ひどい下痢の症状がはじめて出たのは、旅立つ2日前の7月12日のこと。

その日は、日中と夜中と、2回、下痢しました。


翌日、下痢止めのお薬をもらってすぐに飲ませるも、7月13日-14日の夜中にかけて、下痢。

その後、息を引き取りました。


息を引き取った直接の理由は私にはわかりませんが、下痢による脱水症状と体力低下による衰弱かな、とは思っています。



総じて

くろの膵臓腫瘍は、年明けから徐々に大きくなったものと思われます。

でも、膵臓に異常が生じたサインである嘔吐や血糖値の上昇等の症状がずっと現れず。

現れたのは貧血の症状だけ。


結局、酷い嘔吐が始まったのが6月1日で、もうこのタイミングでは、ほとんど末期に近かったということになります。
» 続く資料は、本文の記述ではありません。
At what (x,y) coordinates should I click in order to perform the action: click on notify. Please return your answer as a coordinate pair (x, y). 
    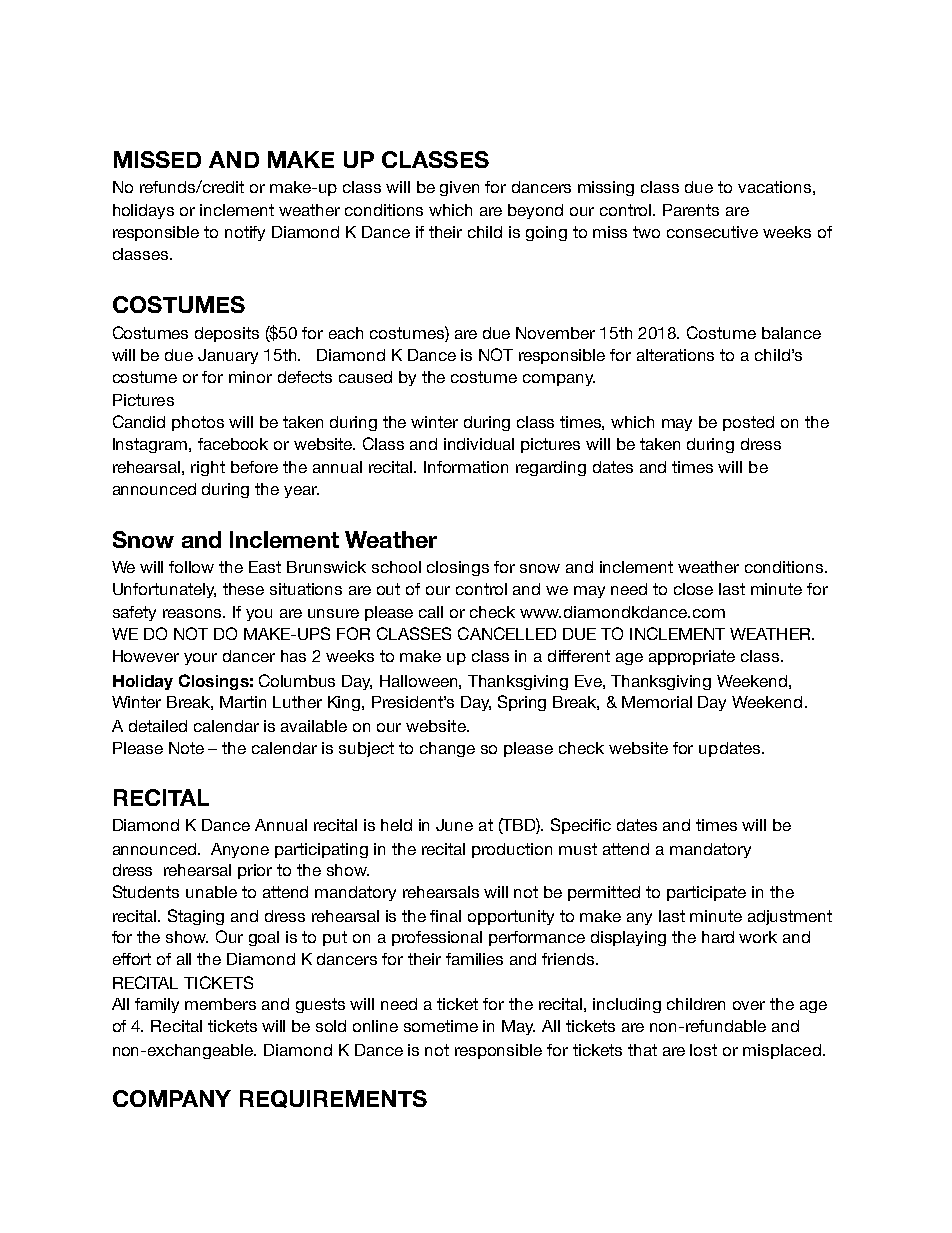
    Looking at the image, I should click on (245, 233).
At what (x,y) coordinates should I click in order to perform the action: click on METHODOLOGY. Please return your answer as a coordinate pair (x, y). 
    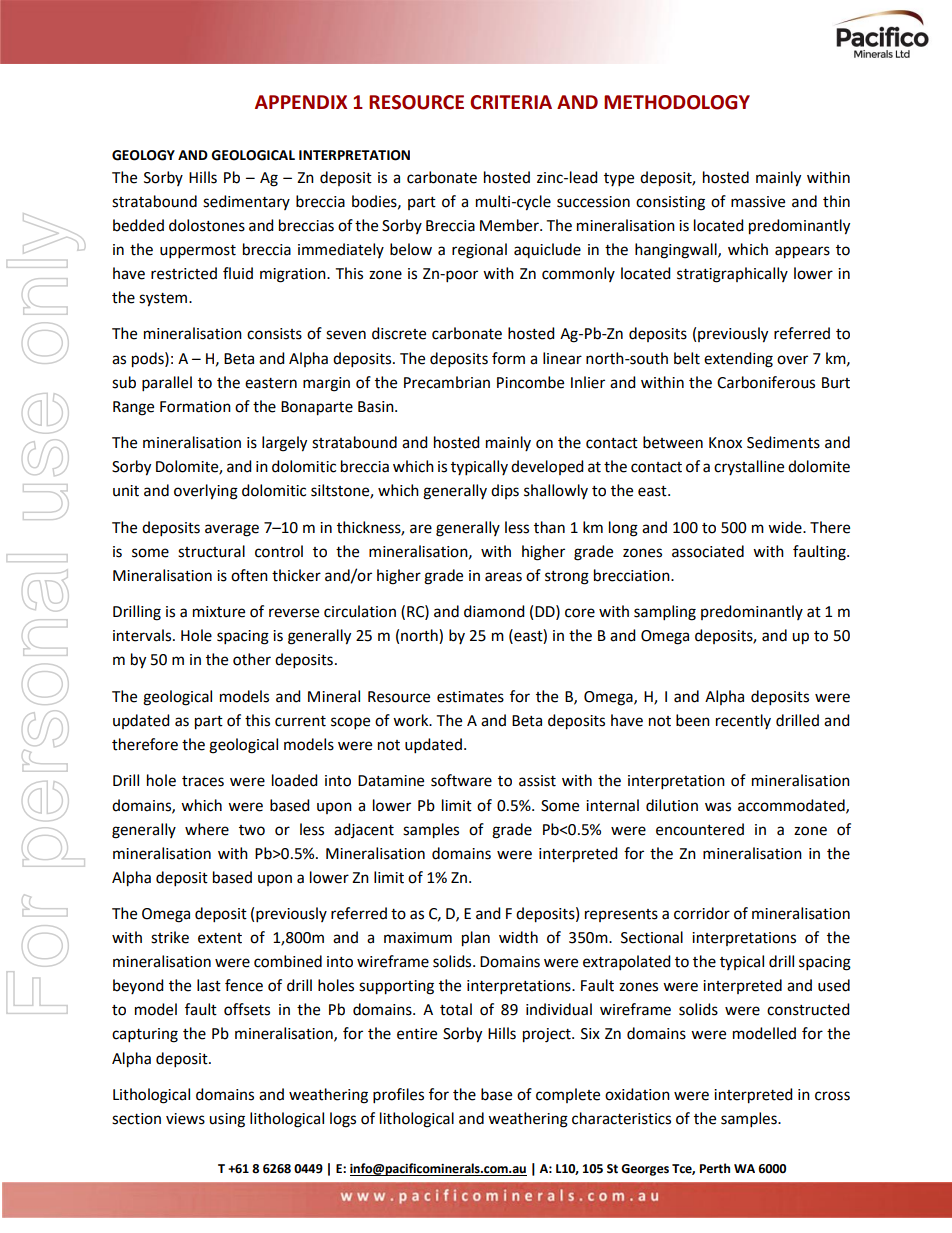
    Looking at the image, I should click on (677, 102).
くろは、お腹を切り開いたので、膵臓腫瘍がわかりました。

何度も言うようですが、レントゲンには影ひとつ、写らなかった。


開腹手術も、くろがまだ若く、体力があったからできたこと。

もう少し高齢なら、無理だったと思います。

結果、何の病気か分からないまま、命を落とすこととなっていたでしょう。


私が今回感じたのは、犬の膵臓腫瘍は稀であるが故、動物病院の先生は、血液検査等で明確な異常値でも出ない限り、膵臓腫瘍、という可能性自体を考慮に入れないようだ、ということ。

最初から 「ありえない」 と考えているフシがあります。


恐らく、貧血や嘔吐や下痢の症状は、膵臓腫瘍以外の病気でも現れるのだと思います。

でも、レントゲンやエコーや血液検査を精密にしても、どうしても病気の原因がわからないとき、膵臓腫瘍、という可能性を疑ってみることも、原因解明のひとつの方法であるように思います。


膵臓は、体の奥まったところにある臓器です。

表(=血液検査、レントゲン、エコー等)に現れない、ということは、裏(=膵臓)に何かが隠されている、ということではないのか、と、素人考えかもしれませんが、今回、私は痛切に感じました。